Com isso, várias bombas foram lacradas, os produtores em situação irregular foram advertidos ou multados. Se por um lado, a fiscalização visa garantir que a água chegue à população, por outro, a produção desses pequenos agricultores fica comprometida. “Cada um tem o seu papel, e o da Secima é justamente a gestão da água, que hoje possui novas ferramentas, como o Comitê da Bacia dos rios Corumbá, Veríssimo e São Marcos, do qual o Piancó faz parte”, ponderou o superintendente da Secima, Mário João de Souza.

A legislação diz que qualquer uso de água sem outorga deve ser interrompido. “Como há um conflito de interesses, temos que acompanhar e fiscalizar para que haja maior equilíbrio no uso dos recursos hídricos”, afirma o comandante do Batalhão Ambiental, João Batista de Freitas Lemes.

Representante da associação dos produtores rurais, Amélia Ferreira reclama que os agricultores não têm recebido a devida atenção das autoridades. “O produtor não é responsável pela falta de água”, alerta. Amélia listou as exigências da associação, entre elas, o fim da operação dos fiscais, a concessão de outorgas para os produtores da região, a certeza de que a região não será transformada em Área de Preservação Ambiental e apoio técnico ao agricultor.

“A fiscalização vai continuar para garantir o abastecimento da cidade”, garante o superintendente Mário João. Também não há previsão concessão de outorgas, conforme o superintendente de Recursos Hídricos, Bento de Godoy Neto.

Comitê

Bento de Godoy diz que a solução para o impasse passa pelo comitê da bacia dos rios Corumbá, Veríssimo e São Marcos, que é um fórum com representantes de diversos setores e pode propor soluções para o impasse. “O comitê pode cobrar providências tanto do Poder Público quanto dos setores usuários de água”, explica.
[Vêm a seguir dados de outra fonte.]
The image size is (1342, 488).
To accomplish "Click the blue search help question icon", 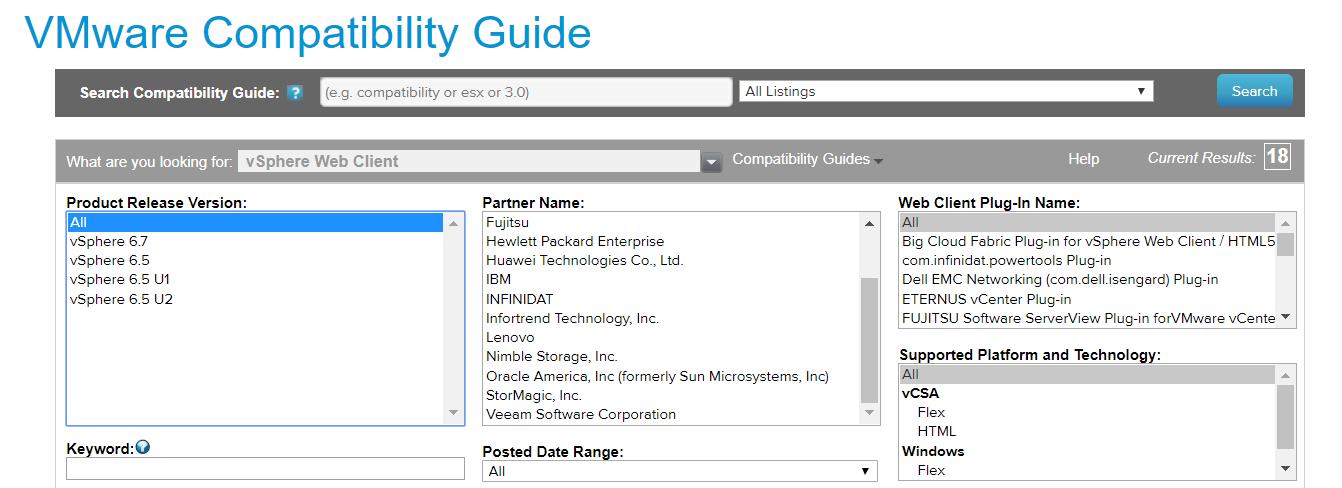I will point(295,93).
Uma das propostas é fazer uma outorga coletiva que valha para toda a região e que os irrigantes diminuam a retirada de água, além de uma escala de uso em horários de baixa demanda, além da otimização dos sistemas de irrigação, que na maioria é feita por aspersão. “Temos que fazer o possível para reduzir as perdas na produção desses agricultores, mas sempre com o objetivo de garantir água à população”, resume Bento de Godoy.